Foi na época em que, na Suécia, se realizavam os jogos do campeonato mundial de futebol. No meio de toda a preocupação instalada na casa, um ponto pacífico havia: a doente não gostava de futebol. Não sabia o que era gol. Nunca prestara atenção a
algo que, de longe ou de perto, se relacionasse com o futebol.
Para não perturbar a casa com o histerismo do rádio, a família, entretanto, de sobreaviso, desligou todos os aparelhos sonoros. E procurou disfarçar agonia, dúvidas e alegria. O transistor era ouvido no fundo do galinheiro. Quase em silêncio.
Dentro da casa, nenhum comentário futebolístico. Visitas eram avisadas. "Futebol é tabu".

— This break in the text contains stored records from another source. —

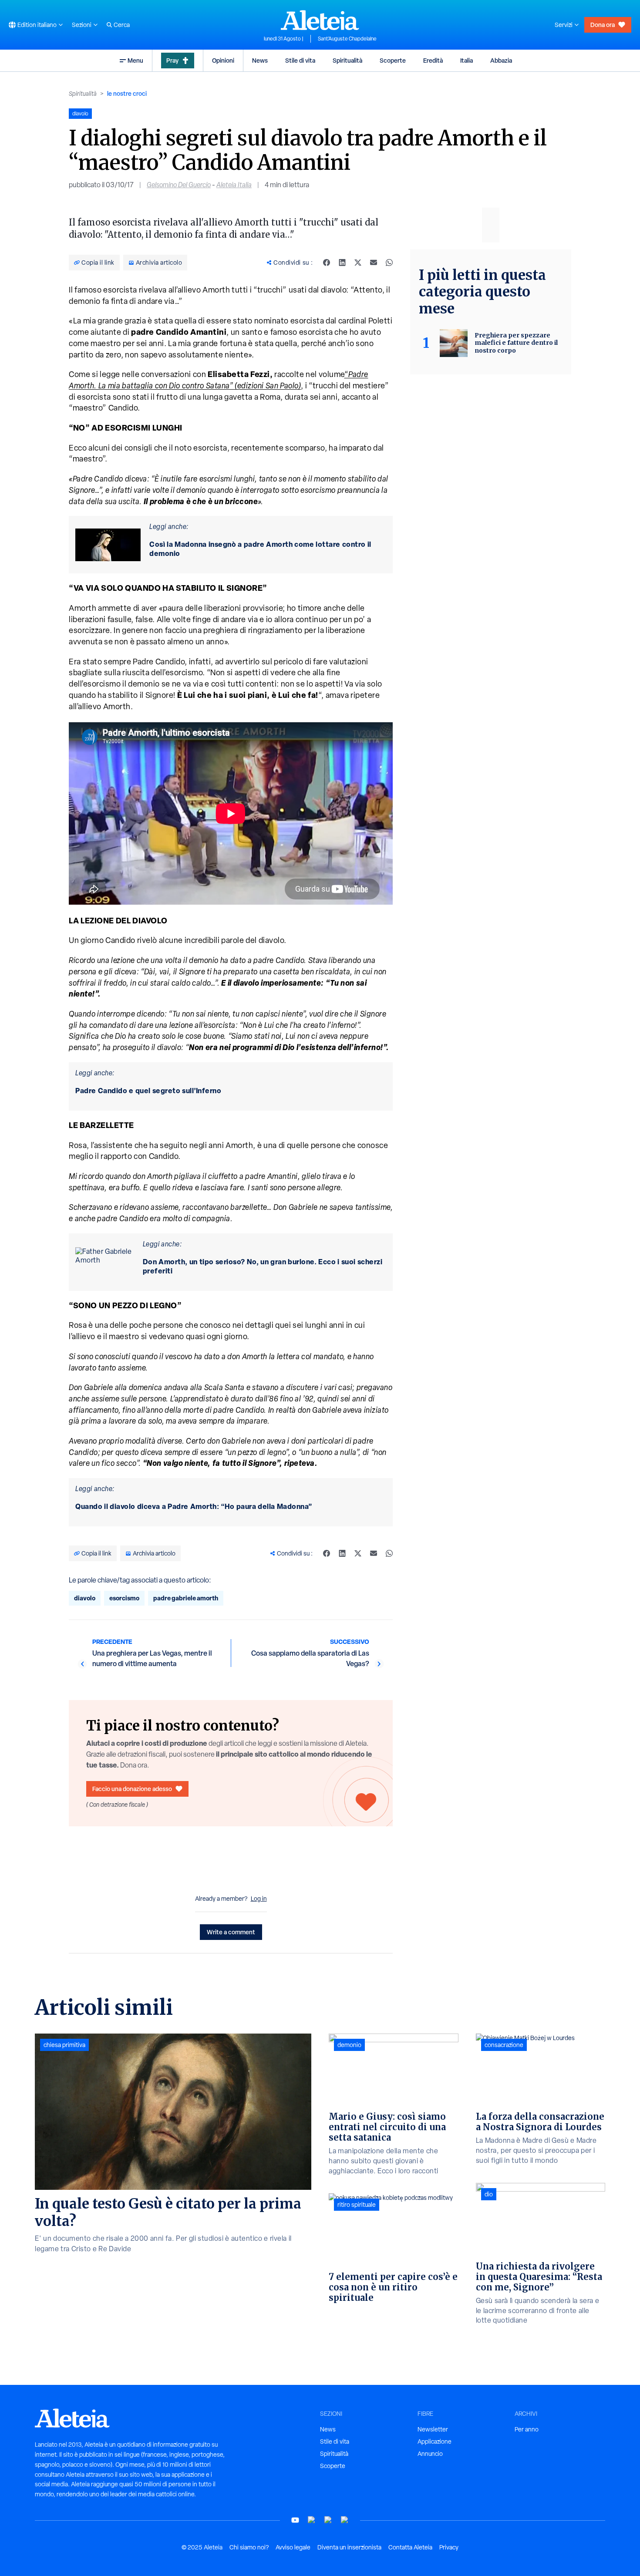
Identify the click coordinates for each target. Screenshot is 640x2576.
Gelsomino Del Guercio (179, 184)
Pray (172, 60)
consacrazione (504, 2045)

Mas havia o foguetório que explodia no ar de toda a cidade. "Alguém está comemorando a sorte grande". Era assim que explicavam as bombas. E tudo ia correndo bem. Numa camuflagem perfeita. Sem emoções reveladas.
No dia do jogo final, com dona Sinhá no quarto, repousando, muita calma, a família toda não se aguentou. O rádio foi ligado na garagem, com pouco volume. Pequenos e grandes rodearam-no. E foi aquele retorcer de mãos. O roer de unhas. As palmadas na
testa. O olhar para o relógio. O estouro de alegria, expandindo-se em beijos e abraços silenciosos.

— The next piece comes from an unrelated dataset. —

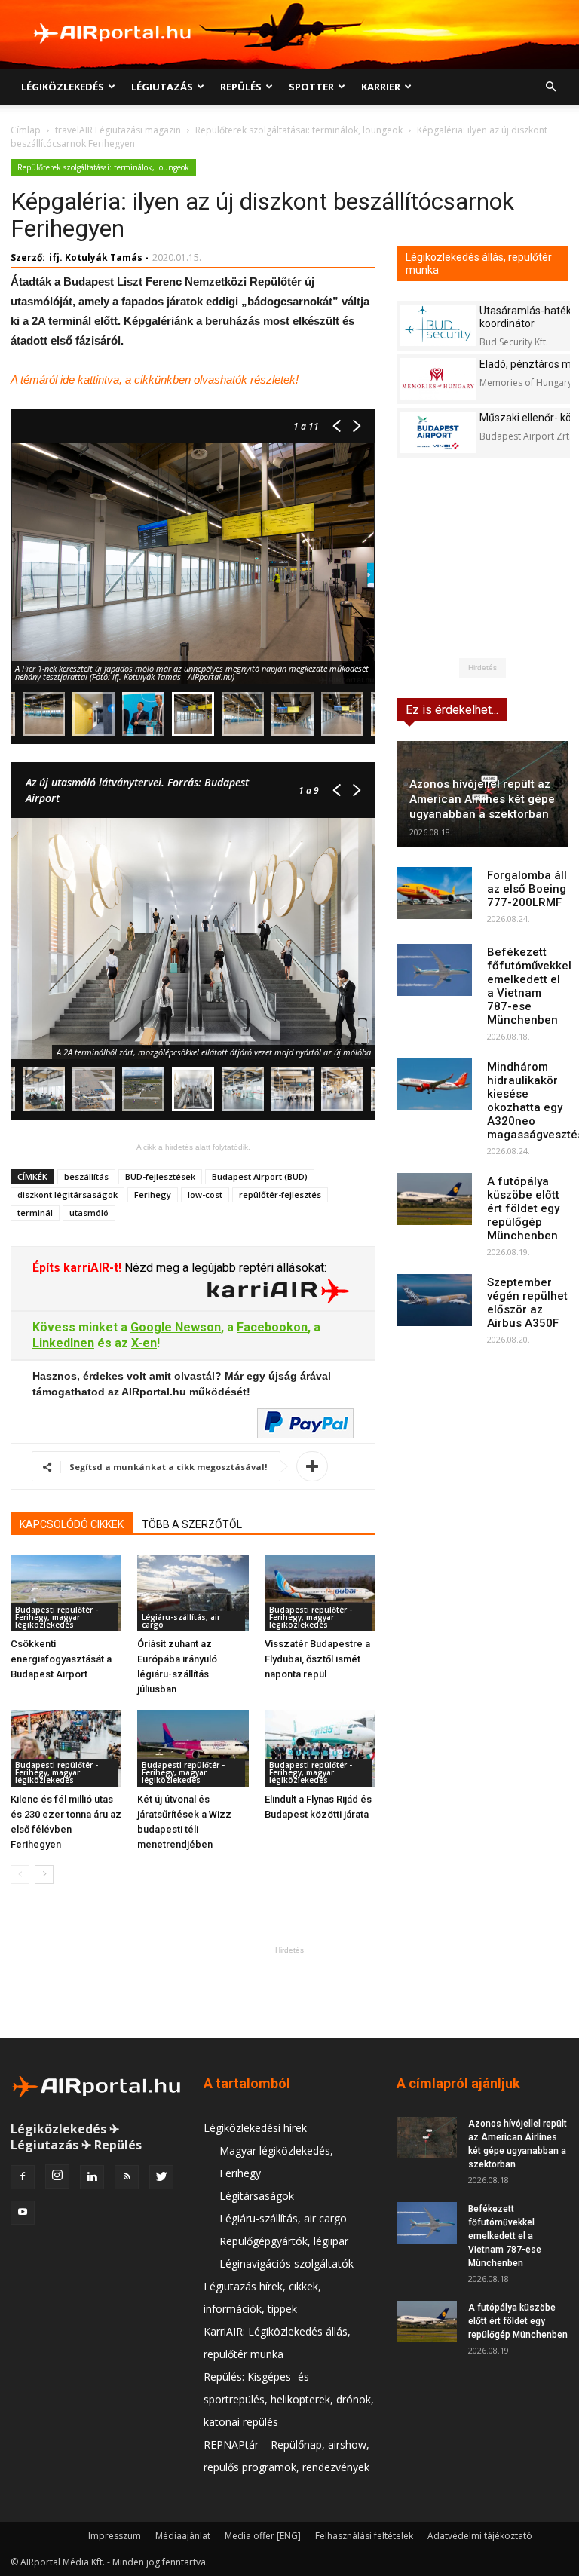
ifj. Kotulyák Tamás (95, 257)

Acalmados, entraram todos, então. Foram ver se dona Sinhá havia acordado. Para o almoço. Encontraram-na no terraço da frente. Dando vivas ao Brasil. Chorando de alegria. Cumprimentando os que passavam a gritar.
E nada aconteceu. Dona Sinhá, doente de tristeza, precisava mesmo é de uma boa dose de alegria.

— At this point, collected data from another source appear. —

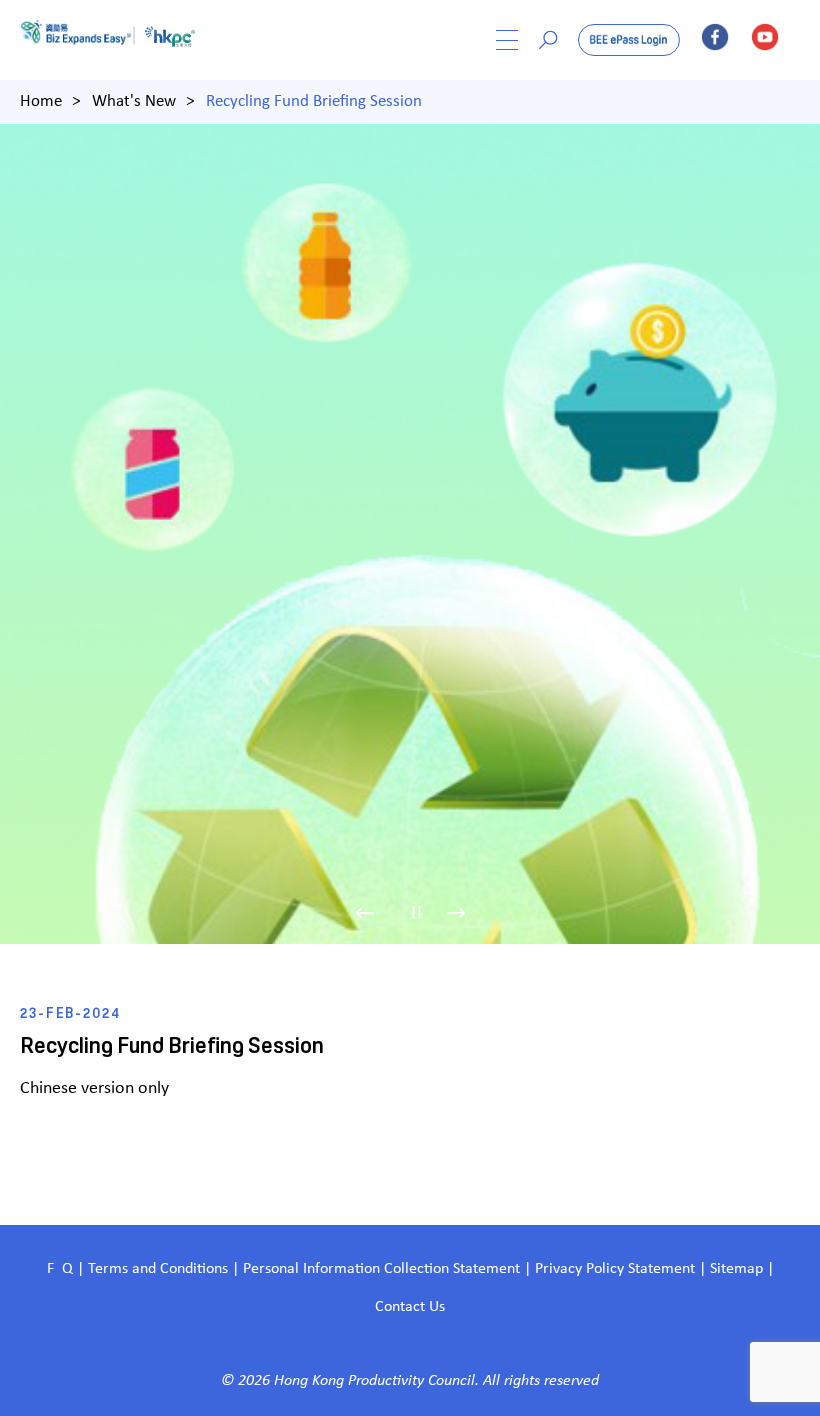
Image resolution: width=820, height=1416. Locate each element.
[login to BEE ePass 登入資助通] (629, 40)
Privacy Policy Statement (615, 1269)
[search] (548, 40)
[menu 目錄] (507, 40)
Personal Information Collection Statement (381, 1269)
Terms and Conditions (160, 1269)
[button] (376, 912)
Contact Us (410, 1307)
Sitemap (736, 1269)
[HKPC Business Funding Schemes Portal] (82, 40)
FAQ (60, 1269)
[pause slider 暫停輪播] (416, 912)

Estamos em 62. À beira da saída para outro mundial de futebol.
Mal comparando, nunca esteve tão mal de vida o pobre do brasileiro. De vida e de alma. Há desgoverno. Há fome e descontentamento. Há inquietação, insatisfação. E há, sobretudo, uma grande desesperança em todos os corações. Todo mundo anda de olho
arregalado. Quem quiser saber o que é alma penada, é só olhar para qualquer brasileiro. Não há cantos, por mais que a gente se vire e desvire, de onde possa vir um pouco de luz. Está tudo escuro. E feio. E triste. E, cada vez mais escuro. E mais
feio. E muito mais triste.
Se vinte e dois homens de camisa cor de ouro quiserem, souberem e puderem conquistar o título máximo, o brasileiro doente, de bolso vazio, de estômago vazio, e todo vazio de esperança, ainda terá força para alegrar-se. Para acreditar. Para
sobreviver. Para salvar-se. Caso contrário, quem nos acudirá? Que fé nos restará?
Aí, Pelé de todos nós. Aí, seleção de nossos amores. Força, time.
E que Deus, pelo menos no futebol, se lembre de ser brasileiro.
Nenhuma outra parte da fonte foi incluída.